It turns out that our experiences are pretty typical. Carol Buell, a lawyer and mediator in New York City with a practice focusing on LGBTQ+ family law, mediation, and estate planning, has been helping queer families legalize their ties for a number of years. Most of her clients these days, she says, are making one of the following two choices when it comes to their children’s last names: they use one parent’s surname as the middle name and the other as the last name, or they hyphenate their last names. 

Buell notes that she and her wife kept their last names and hyphenated for their daughter. “We were lucky because both of our last names are one syllable,” she tells GO. 

Some couples are committed to hyphenation regardless of the names involved. “I’ve had clients whose last name is six syllables hyphenate,” says Buell. Most families do consider sonic quality to some degree. Mirabai Knight, a New York mom married to another woman, explains that when she and her spouse decided to hyphenate their child’s surnames, “we just picked the order that sounded better.” 

Amanda Armstrong-Price, another lesbian mom in NYC, says she and her partner chose a hyphenated last name for their child “because it seemed like it would reinforce that both of us were kiddo’s parents to schools and other institutions.” 

A smaller number of couples, Buell notes, create a new surname by either combining their last names into a new one, or picking a new name for the kids or whole family. A grandmother’s maiden name, for example, might be resurrected for this purpose. 

“We thought long and hard about a combo name but never found one we liked,” says lesbian mom Pamela Greengarten, whose children use her last name. In addition to some complicated family history, her wife’s last name is also seventeen letters long. Greengarten says she does worry that people will assume that her wife is not the children’s parent. 

Buell notes, however, that she sees the third surname option used less often. Many examples she has seen came from “older clients who had difficult relationships with their families of origin” who were looking “to reinvent themselves with an affirming name for their child.” Buell hypothesizes that as fewer queer people face rejection or abandonment from their families, particularly in places like New York City, she is seeing less of this option and more hyphenation and use of a surname as a child’s middle name. 

While changing an adult’s last name, hyphenated or not, requires “a name change order by a local attorney,” or sometimes even without an attorney, for a child, “you just affirm what you want it to be,” says Buell. We’re all free to put whatever we like on that birth certificate, first, middle, and last—though it seems that most of us don’t look too far afield, selecting among names we have connections to. 

Buell does recommend to clients that one parent’s last name match the children’s, for the sake of navigating situations like passport control.  “We still have a lot of homophobic bureaucratic officials out there as we travel who make a lot of assumptions about people,” says Buell. For example, “people look askance at men traveling alone with small children.” 

When I ask if she recommends that her clients travel with copies of documents such as birth certificates and orders of adoption, she says that it’s always a good idea, but quickly notes that some people will end up needing to show these more often than others. My white, cis wife and I have never been asked for additional documentation when traveling—even when I brought both blindingly blonde children to the West Coast on my own. But not everyone’s experience is so easy. 

As the parent of a child who is now a young adult, Buell also advises clients to think as far down the road as possible. “Imagine your child at 20, imagine your child at 50.” Ultimately, each family has to decide what feels right for them, with the understanding that the process of merging lives doesn’t always come without some loss—whether of history, simplicity, or brevity. 

Of course, that’s not to say that there isn’t also room for joy as we all reimagine, in our own queer ways, what family can be. “I love the way our kid’s name sounds,” says Knight. “It’s hard to spell and pronounce, but unique and beautiful!”

## DATA SEGMENT
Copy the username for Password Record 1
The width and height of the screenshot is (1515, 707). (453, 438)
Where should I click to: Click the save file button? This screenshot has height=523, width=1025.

## ACTIVITY 1
Using the article on children's last names, reproduce the passage from "Amanda Armstrong-Price, another" to "the children’s parent.", swapping "combo name" for "blended name".
## ACTIVITY 2
In the article on children's last names, condense the paragraph beginning "Buell does recommend to clients" into two shorter sentences that keep its main facts.

## WRITTEN REPLY 1
Amanda Armstrong-Price, another lesbian mom in NYC, says she and her partner chose a hyphenated last name for their child “because it seemed like it would reinforce that both of us were kiddo’s parents to schools and other institutions.” 

A smaller number of couples, Buell notes, create a new surname by either combining their last names into a new one, or picking a new name for the kids or whole family. A grandmother’s maiden name, for example, might be resurrected for this purpose. 

“We thought long and hard about a blended name but never found one we liked,” says lesbian mom Pamela Greengarten, whose children use her last name. In addition to some complicated family history, her wife’s last name is also seventeen letters long. Greengarten says she does worry that people will assume that her wife is not the children’s parent.

## WRITTEN REPLY 2
Buell advises that at least one parent share the children's last name to make situations such as passport control easier. She says many officials encountered while traveling are still homophobic and make assumptions; for example, men traveling alone with small children draw suspicious looks.